From the article on Kalshi's odds appearing in ChatGPT below, list every question under the heading "Frequently asked questions".

__Document extract__:
━━━━━━━━━━━━━━━━━━━━
An AI distribution deal does not change that legal question, but it raises the stakes. The more mainstream Kalshi's odds become, the harder it is for regulators to treat prediction markets as a niche corner of finance.

Why should sportsbooks and iGaming operators care?

Because it previews where discovery is heading. For years the customer journey started with a search engine or a sports app; increasingly it may start inside an AI assistant that answers the question and cites a price. If that price comes from a prediction market rather than a licensed sportsbook, operators risk losing the top of the funnel to a lightly branded, AI-delivered probability.

It also validates conversational, AI-first betting interfaces more broadly. We have already seen operators experiment with the format, from BetCris launching a WhatsApp conversational sportsbook powered by AI to a wave of assistant-led product bets. ChatGPT surfacing live odds is the same trend arriving at consumer scale.

How does this connect to prediction market regulation elsewhere?

Globally, regulators are only just beginning to build bespoke frameworks for these products. Gibraltar recently moved first, and we covered how Gibraltar launched the world's first dedicated prediction markets regulation. As odds feeds get embedded into AI platforms that ignore national borders, the gap between where a market is regulated and where its data is consumed is going to widen, and that is a headache lawmakers have not yet solved.

What could come next?

Expect scope creep. Today it is the World Cup; the obvious next steps are other major sports, elections, economic data and crypto markets, which already make up a large share of Kalshi's volume. Expect Polymarket and its partners to answer in kind, and expect licensed sportsbooks to lobby hard on whether AI assistants should be surfacing what they view as unlicensed betting odds. The one near-certainty is that "odds in the answer" is now a battleground, not a curiosity.

The bottom line

A quiet, unannounced integration has done something loud: it has put a prediction market's odds in front of a mainstream AI audience at record scale. Whether or not either company ever confirms the details, the direction of travel is clear. Prediction markets are racing to become the default probability layer of the AI web, and Kalshi just got a head start inside the most used chatbot in the world.

Updated July 2026.

Frequently asked questions

Can I place a bet on Kalshi through ChatGPT?

No. ChatGPT displays Kalshi's odds for informational purposes only. To trade a market you have to go to Kalshi directly; OpenAI's documentation is explicit that you cannot place bets inside ChatGPT.

Which markets does the ChatGPT and Kalshi integration cover?

At launch it is focused on 2026 World Cup matchups, showing each team's implied probability of winning. Coverage of other events could expand over time, but only World Cup markets have been reported so far.

Have OpenAI and Kalshi confirmed the partnership?

Not with a formal announcement. The New York Times reported the arrangement, Kalshi declined to comment and OpenAI did not immediately respond. ChatGPT itself denied having any agreement even while surfacing the odds.

How big is Kalshi compared with Polymarket?

Kalshi processed roughly $33 billion in notional volume in June 2026, against about $11 billion for Polymarket. Kalshi also raised $1 billion at a $22 billion valuation in May 2026 and is reportedly exploring a round valuing it as high as $40 billion.

Is Kalshi legal in the United States?

Kalshi is a federally regulated exchange overseen by the CFTC, and a federal appeals court has protected its sports event contracts. However, several states, including Michigan, are still trying to block its sports products, so its legal status varies by jurisdiction and remains contested.
━━━━━━━━━━━━━━━━━━━━
__Given records__:

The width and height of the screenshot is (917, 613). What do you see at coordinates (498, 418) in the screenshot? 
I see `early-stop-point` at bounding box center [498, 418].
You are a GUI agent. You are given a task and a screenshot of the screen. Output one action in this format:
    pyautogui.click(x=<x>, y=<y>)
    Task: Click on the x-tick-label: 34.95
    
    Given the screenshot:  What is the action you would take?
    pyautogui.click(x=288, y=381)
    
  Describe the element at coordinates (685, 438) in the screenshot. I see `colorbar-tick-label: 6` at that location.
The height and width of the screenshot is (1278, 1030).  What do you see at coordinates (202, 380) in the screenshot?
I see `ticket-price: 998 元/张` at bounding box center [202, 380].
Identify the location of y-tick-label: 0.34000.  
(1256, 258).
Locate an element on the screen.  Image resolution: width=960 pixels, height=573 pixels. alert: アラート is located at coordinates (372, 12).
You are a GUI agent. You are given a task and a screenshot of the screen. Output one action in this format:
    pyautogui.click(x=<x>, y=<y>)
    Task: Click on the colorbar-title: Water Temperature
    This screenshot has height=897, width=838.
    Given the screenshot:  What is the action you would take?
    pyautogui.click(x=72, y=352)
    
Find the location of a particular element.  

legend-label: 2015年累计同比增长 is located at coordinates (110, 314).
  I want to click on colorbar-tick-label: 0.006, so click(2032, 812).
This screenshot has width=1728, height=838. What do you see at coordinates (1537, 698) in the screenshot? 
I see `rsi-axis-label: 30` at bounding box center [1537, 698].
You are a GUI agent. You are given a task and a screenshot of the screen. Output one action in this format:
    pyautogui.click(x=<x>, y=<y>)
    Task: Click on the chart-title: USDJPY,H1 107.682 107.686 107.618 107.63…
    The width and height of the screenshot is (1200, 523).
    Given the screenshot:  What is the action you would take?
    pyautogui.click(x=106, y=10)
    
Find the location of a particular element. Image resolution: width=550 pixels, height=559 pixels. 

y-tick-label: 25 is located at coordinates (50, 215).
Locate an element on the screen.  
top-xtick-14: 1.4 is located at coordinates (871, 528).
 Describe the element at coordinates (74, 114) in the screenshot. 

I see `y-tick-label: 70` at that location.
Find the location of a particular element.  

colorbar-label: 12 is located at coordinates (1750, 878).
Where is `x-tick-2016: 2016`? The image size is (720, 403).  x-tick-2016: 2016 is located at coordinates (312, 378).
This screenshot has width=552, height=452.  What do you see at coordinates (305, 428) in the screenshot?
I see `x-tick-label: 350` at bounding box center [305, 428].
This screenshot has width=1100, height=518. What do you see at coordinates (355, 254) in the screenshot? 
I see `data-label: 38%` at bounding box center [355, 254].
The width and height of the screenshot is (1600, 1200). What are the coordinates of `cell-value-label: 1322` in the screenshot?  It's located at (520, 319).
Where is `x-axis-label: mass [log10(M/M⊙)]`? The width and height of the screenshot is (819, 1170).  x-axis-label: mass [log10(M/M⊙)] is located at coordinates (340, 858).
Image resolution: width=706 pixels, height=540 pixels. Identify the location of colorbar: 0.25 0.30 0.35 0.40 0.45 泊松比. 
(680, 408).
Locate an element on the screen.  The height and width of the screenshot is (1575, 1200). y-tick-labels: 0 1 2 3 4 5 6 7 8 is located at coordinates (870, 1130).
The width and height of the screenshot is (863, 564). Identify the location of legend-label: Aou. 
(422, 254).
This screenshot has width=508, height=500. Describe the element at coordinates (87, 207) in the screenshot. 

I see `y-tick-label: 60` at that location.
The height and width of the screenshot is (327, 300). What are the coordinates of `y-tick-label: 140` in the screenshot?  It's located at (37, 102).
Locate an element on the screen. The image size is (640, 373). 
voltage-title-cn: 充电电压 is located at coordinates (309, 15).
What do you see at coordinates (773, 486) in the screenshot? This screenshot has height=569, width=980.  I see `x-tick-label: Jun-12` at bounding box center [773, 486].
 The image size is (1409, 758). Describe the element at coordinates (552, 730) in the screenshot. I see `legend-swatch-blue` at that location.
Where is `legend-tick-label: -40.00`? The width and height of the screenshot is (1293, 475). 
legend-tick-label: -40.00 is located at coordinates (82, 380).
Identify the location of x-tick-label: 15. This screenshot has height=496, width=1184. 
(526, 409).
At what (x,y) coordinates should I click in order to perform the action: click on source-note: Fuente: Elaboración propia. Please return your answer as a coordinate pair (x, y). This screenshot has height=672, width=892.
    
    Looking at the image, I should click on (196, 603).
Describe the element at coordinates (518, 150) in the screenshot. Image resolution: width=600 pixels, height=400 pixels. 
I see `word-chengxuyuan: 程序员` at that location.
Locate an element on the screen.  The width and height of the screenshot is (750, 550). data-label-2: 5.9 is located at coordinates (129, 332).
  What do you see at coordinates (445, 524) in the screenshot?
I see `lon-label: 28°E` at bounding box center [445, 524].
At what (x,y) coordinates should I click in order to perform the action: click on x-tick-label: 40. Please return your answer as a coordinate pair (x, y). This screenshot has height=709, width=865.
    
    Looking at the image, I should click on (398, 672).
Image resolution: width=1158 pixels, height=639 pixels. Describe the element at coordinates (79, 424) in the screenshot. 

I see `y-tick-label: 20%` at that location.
━━━━━━━━━━━━━━━━━━━━
__Written response__:
- Can I place a bet on Kalshi through ChatGPT?
- Which markets does the ChatGPT and Kalshi integration cover?
- Have OpenAI and Kalshi confirmed the partnership?
- How big is Kalshi compared with Polymarket?
- Is Kalshi legal in the United States?